But what Amazon is doing really isn't that different from the old days when you'd see something at one store, decide there was a probability you could get it cheaper elsewhere, and going to another store. Indeed, at some shopping malls in the golden age of malls, one might well alternate one's book-buying between the Waldenbooks at one end of the mall and the local indie chain at the other. Nor is what Amazon is doing very different from comparison shopping on one's cellphone while inside the store: there was never anything stopping me from checking for sales and promotions on my smartphone inside a store already. All Amazon is doing is (a) making it really, really easy and (b) offering a gift inducement to push anyone teetering at the edge of whether or not to buy online.
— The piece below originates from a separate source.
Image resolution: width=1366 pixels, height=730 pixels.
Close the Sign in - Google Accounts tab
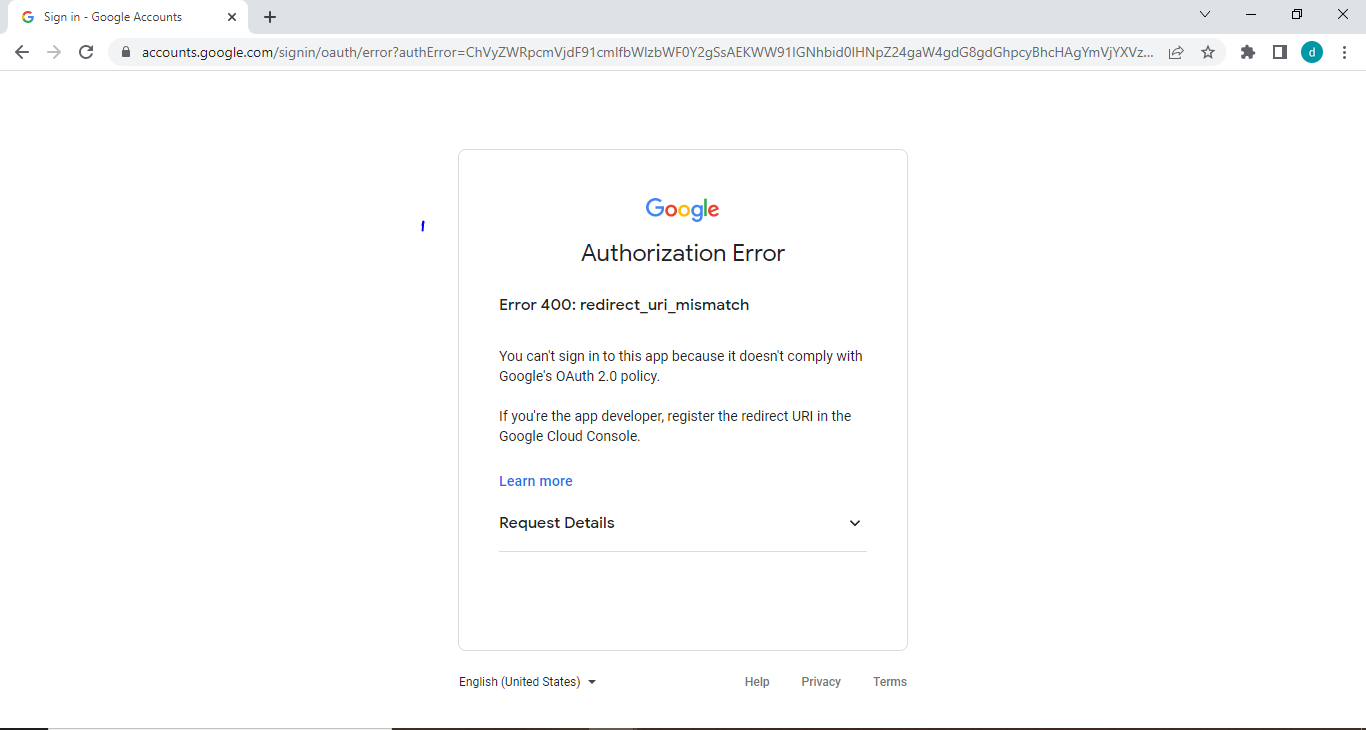(232, 17)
Let's be honest: any moral onus is on the buyer here, not the seller. There is nobody forcing a consumer to accept an Amazon gift credit or to buy online. A consumer is still entitled to consider his options and decide to purchase locally from the brick-and-mortar because he wants to support his local store. (Incidentally and related, it's also the consumer who still has the obligation to pay any use taxes applicable under state law even if Amazon doesn't collect sales tax.) There's just not a logical way to say that this is the fault of Amazon for offering a seemingly-better deal nor is there a logical way to say that it's the local retailer's fault for not being able to compete with Amazon. The consumer is making a choice how and where he wants to spend his money and under what criterion.
I think this would be obvious if Amazon wasn't making it seem so lazy. If it were 1947 and Macy's was offering to match Gimbels' price and throw in a gift certificate, nobody would be shaking a fist at Macy's. Of course, the high-tech of 1947 was the four-color newspaper insert and the telephone, is the key thing, and you'd have to do more traveling to go back and forth between the stores. The transparency and convenience is what's triggering an irrational response, here.
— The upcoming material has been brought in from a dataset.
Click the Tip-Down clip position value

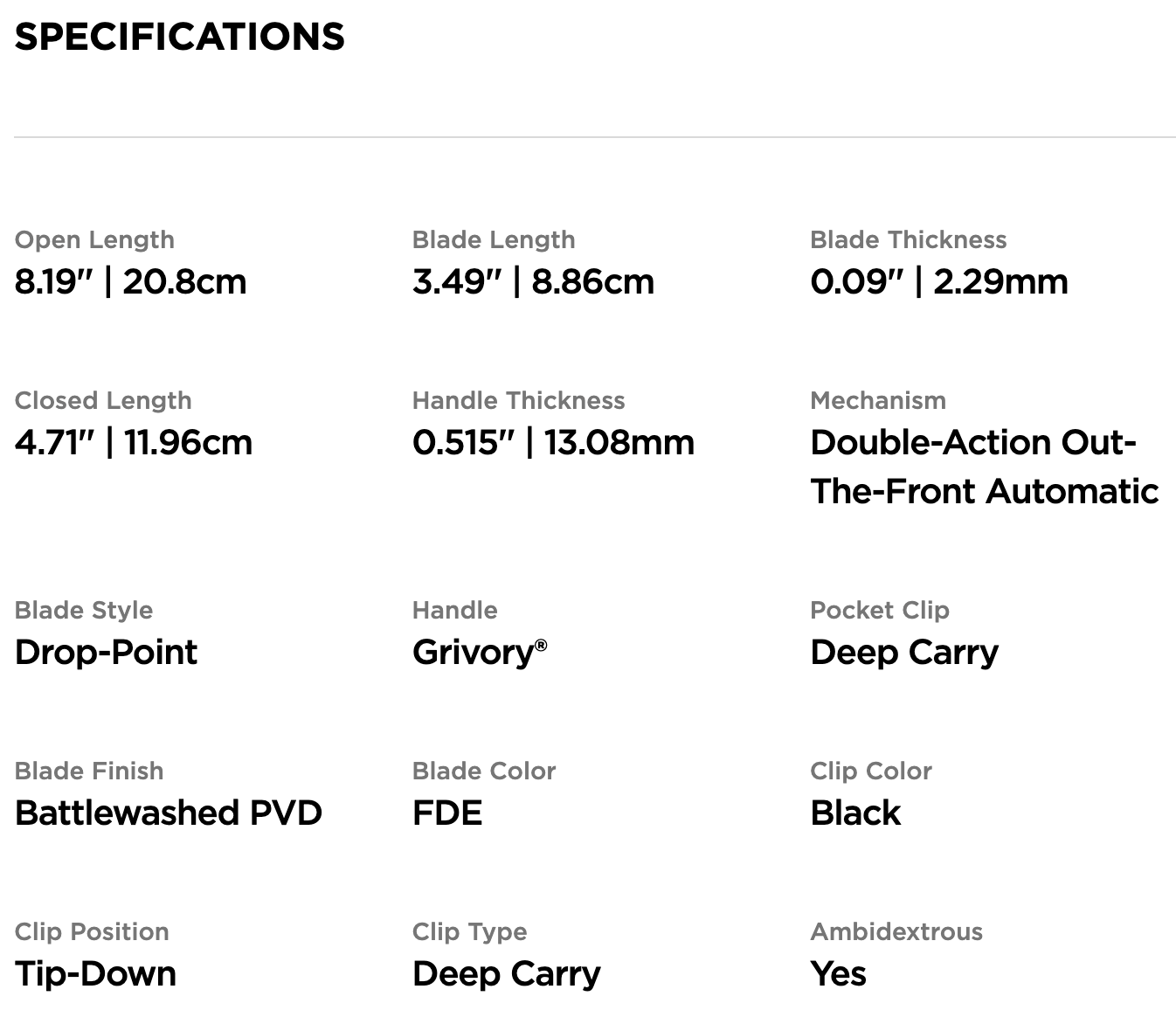coord(95,974)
In truth, Eric, there's been apps like this for a while (scan in bar code, see comparison prices online). But all those were form companies whose business model is to do comparison shopping (aggregate data). And I agree that price shopping has a long and inglorious history (note my comment of I am also guilty of doing that). But it is different when it's run by a retailer who has a history of adjusting prices to individuals (stopped after exposed) and of unfair trade practices (selling below cost points to drive out competition). What's to stop Amazon from saying, "input the price in the store" and then individually adjusting the price of that item to be just slightly lower than the store's?
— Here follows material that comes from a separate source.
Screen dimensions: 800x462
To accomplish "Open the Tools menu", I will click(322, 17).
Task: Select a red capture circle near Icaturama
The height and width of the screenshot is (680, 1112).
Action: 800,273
A brick and mortar equivalent would be if Wal-Mart also had such an app, encouraged their shoppers to go into other stores and scan their products, offering "bonus coupons" (at Wal-Mart) for doing only that, but then also selling their product for at least $1 less, and letting the customer know there's a Wal-Mart 2 blocks away that has their product in stock, and if they click "yes" it'll be waiting for them by the door.
At least for me, there's a line crossed. It virtually allows the competiting retailer to advertise within their competitor's stores.
I don't see much wrong with using your phone, in a store, to see if you can get a better price elsewhere. Free market, fair game. But to have that function enabled by another retailer (and here I'll say, you'll only see Amazon's price, better to get one of those other apps to see everybody's price), who will then give you a discount for just using their app in their competition's stores, I think that goes too far.
And what will happen? It's not like the stores are defenseless in this. There are commercially available cell phone jammers (mostly used for the entertainment business). Or, it could push the development of location based marketing (ie. you walk into a store and your cell phone beeps, oh, look, it's the store calling you and giving you a coupon, telling you there's a blue light special in aisle 6, or blanketing your cell line with their own advertising). Which, IMHO, is an evil we should all wish to avoid. Build a better sword and someone will build a better shield.
What's to stop Amazon from saying, "input the price in the store" and then individually adjusting the price of that item to be just slightly lower than the store's?
Yeah, but there's a "f'r'instance" of what I'm talking about right there: stores have done that forever, in the form of "Bring in proof a competitor sells an item we carry for a lower price and we'll beat it" promotions. All Amazon is doing here is adding a high-tech spin to it, which feels a little queasy on first impression but I still don't think there's logic to the distinctions being made. The brick'n'mortar equivalent you hypothesize practically exists, already.
I don't especially want to be stuck in the position of defending Amazon, a retailer that I have mixed feelings about already. (On the one hand, I still do quite a lot of shopping there; on the other hand, I'd kind of prefer not to because of dubious ethical practices like running sweatshops and not collecting state sales taxes.) But I still think this particular issue is a dog that won't hunt: what Amazon is doing is analogous to established business practices, the real onus (if any) is on the consumer who is voluntarily electing to take advantage of a service, and the "injured" parties are frankly retail businesses whose ongoing survival may (for better or worse, and perhaps sorrowfully, regardless) be analogous to displaced buggy-whip manufacturers during the early years of the automotive era. (Yes, I may be sorry to see my local bookstores close, but I'm not sure I can save them; and the other major player complaining is Best Buy, an abysmal chain store that has driven better indie tech stores out of business and probably deserves to go belly-up._
In this case, Amazon is denying the opposition a chance to respond in kind. I guess I see it more of an escalation that will mean unpleasant complications for the consumer (after the initial freedom). Sort of like what happens to local economies after Wal-Mart devastates the competition. Suddenly people realize that Wal-Mart isn't the low-price wonder they thought is was.
On the plus side, once Amazon controls a larger slice of the economy, the USPS might become solvent again.